There have been some victories on this front: Environmental justice groups have been using the CLCPA as a powerful tool to oppose fossil fuel construction and expansion. So far, the biggest victory this year has been putting an end to the controversial Northeast Supply Enhancement project, also known as the Williams Pipeline. National Grid, the gas utility that operates in Brooklyn, Queens, and Long Island, would have been the sole customer of the pipeline’s gas. At one point, the fate of New York’s climate targets was hanging in the balance because the project was still moving forward. But in May, the Department of Environmental Conservation (DEC) officially killed the pipeline by rejecting a key permit for the project, because it wouldn’t meet the state’s water quality standards. While the CLCPA was not the basis for the decision to deny permits, a DEC letter to the company leading the project proves that the climate law clearly weighed heavily in the ultimate outcome, when the project’s qualitative impacts were assessed.

To keep state agencies on track to achieve its goals, the CLCPA created two significant decision-making bodies. The first is the Climate Action Council, which is in charge of writing the entire scoping plan for New York’s economy to transition off of fossil fuels. The second is the Climate Justice Working Group, which is meant to guide the state in carrying out its ambitious climate targets by ensuring that the environmental justice provisions of the CLCPA —such as clean energy spending, green jobs, and affordable resources — are enforced and distributed equitably to low-income communities of color. Its appointees were announced last month, and they include some of New York’s most prominent environmental justice advocates, including Ghirmatzion.

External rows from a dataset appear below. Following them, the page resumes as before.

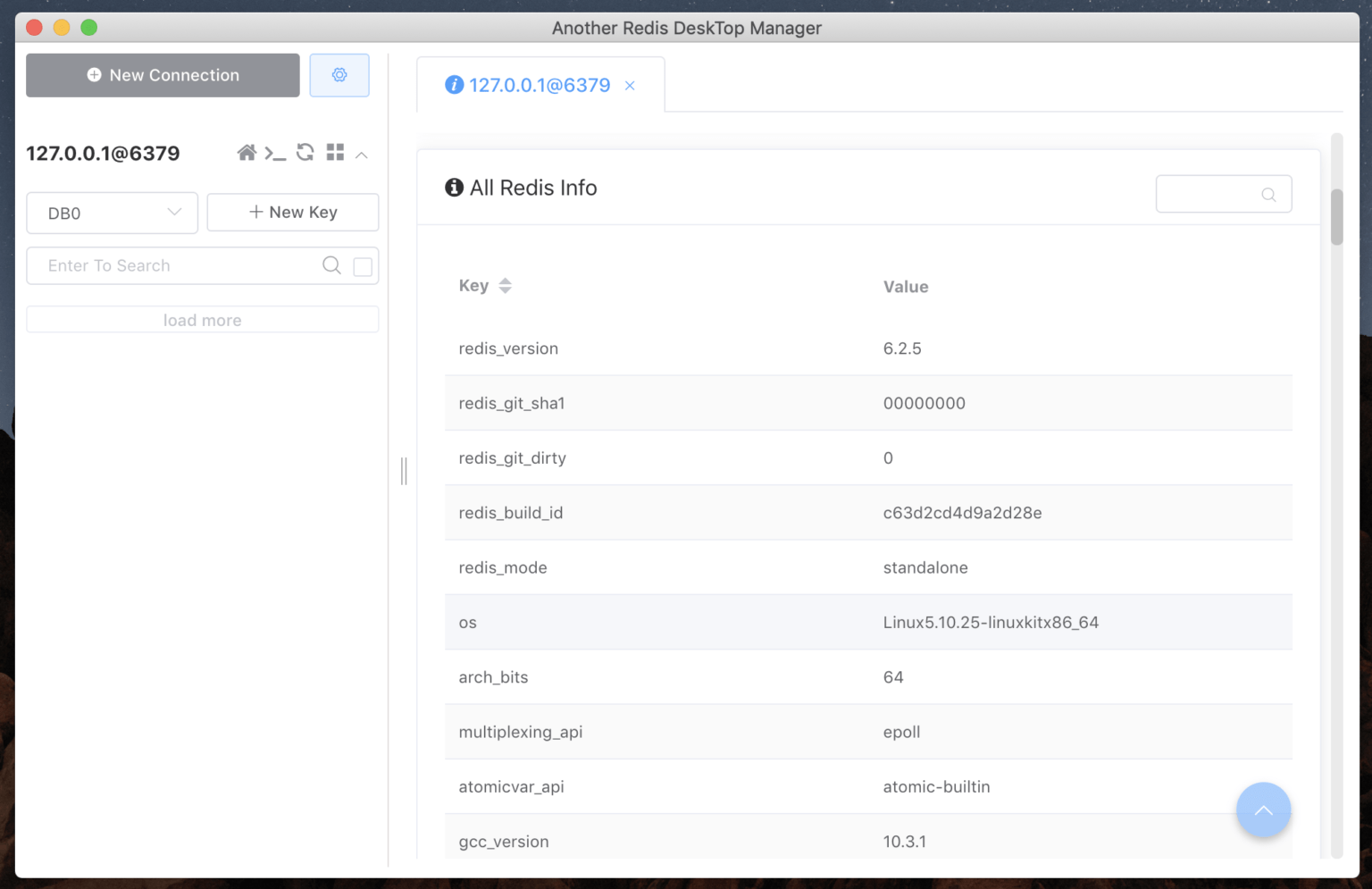
Task: Refresh the 127.0.0.1@6379 connection
Action: click(305, 152)

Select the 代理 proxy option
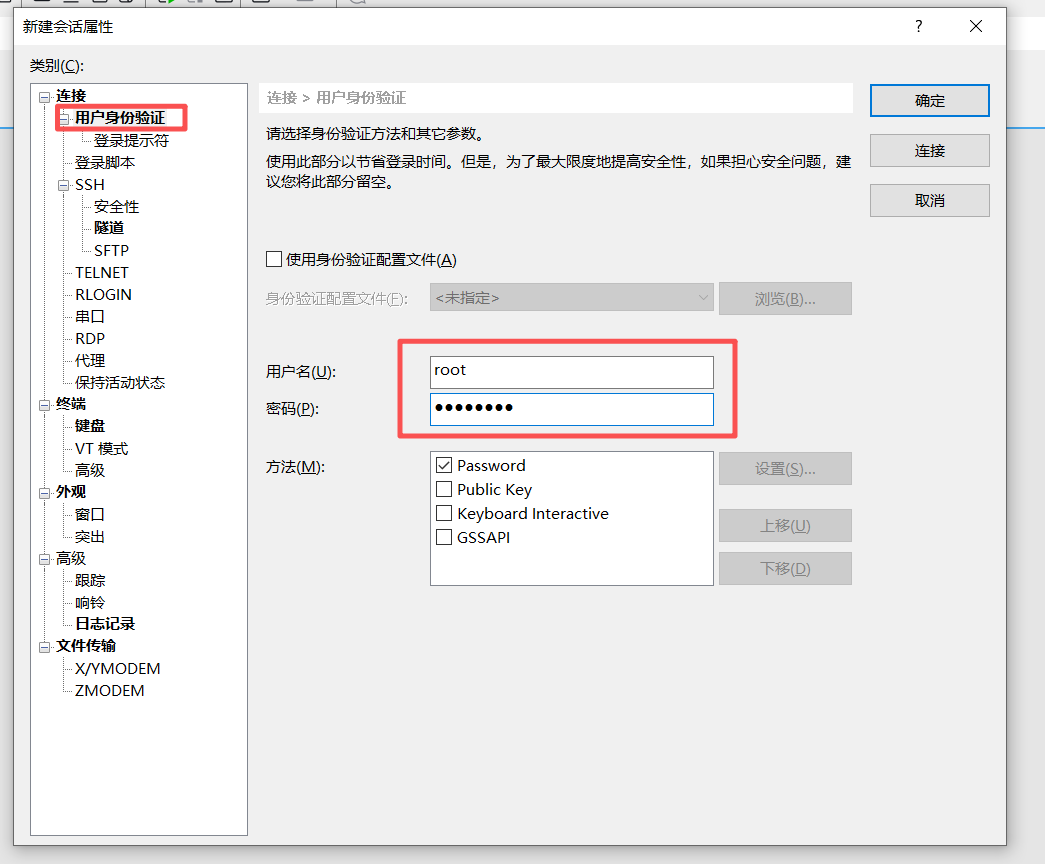pos(89,360)
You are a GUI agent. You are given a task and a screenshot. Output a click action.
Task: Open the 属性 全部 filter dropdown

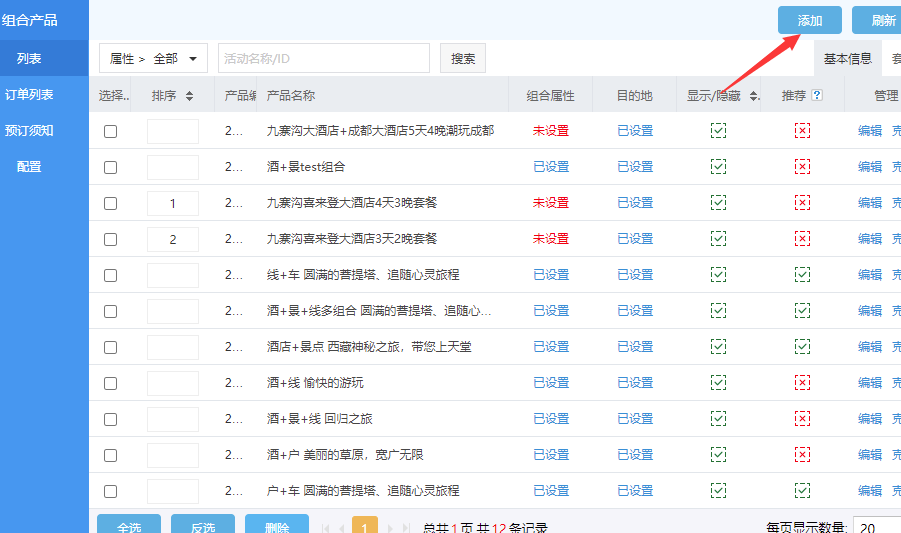point(154,59)
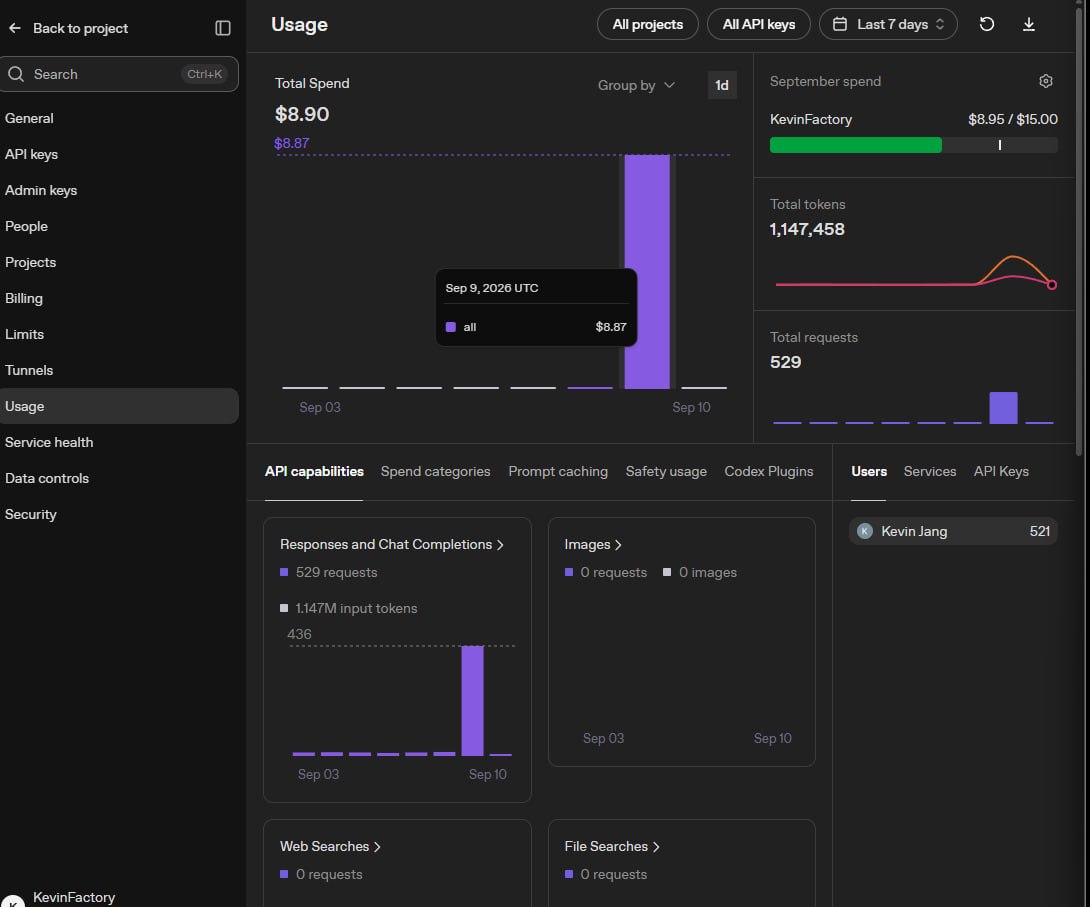Open September spend settings gear
Viewport: 1090px width, 907px height.
1046,81

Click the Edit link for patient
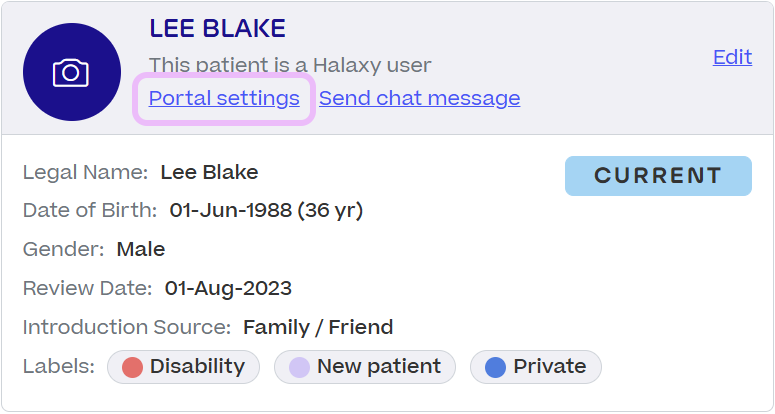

The CLCPA was a long time coming. The Republican-controlled state senate blocked the bill for three consecutive years until Democrats took control in 2018. Then, before penning his signature on the bill, Governor Cuomo not only changed the name by adding the word “leadership” at the last minute, but he also slashed some major provisions that advocates from marginalized communities had pushed for, such as a crucial labor section that advocated for displaced fossil fuel workers and promoted fair wages for workers building the renewable energy sector. Cuomo’s version of the bill also included vague language that made it unclear how much cash would actually flow to “disadvantaged communities.”

With climate change still accelerating against the backdrop of a global pandemic that has disproportionately impacted Black and brown communities, New York Renews says that the state is still moving too slowly and isn’t taking the CLCPA’s social justice provisions seriously. The Climate Action Council has only met twice since it formed in March, while the Climate Justice Working Group has yet to have its first meeting, which is scheduled for later this month.

“We have to work together in an intersectional way,” Ghirmatzion told Grist. “We have to address the root causes, which means focusing on the most impacted in our communities, if we’re ever really going to create the world we want to live in.”

Emily Pontecorvo contributed reporting to this story.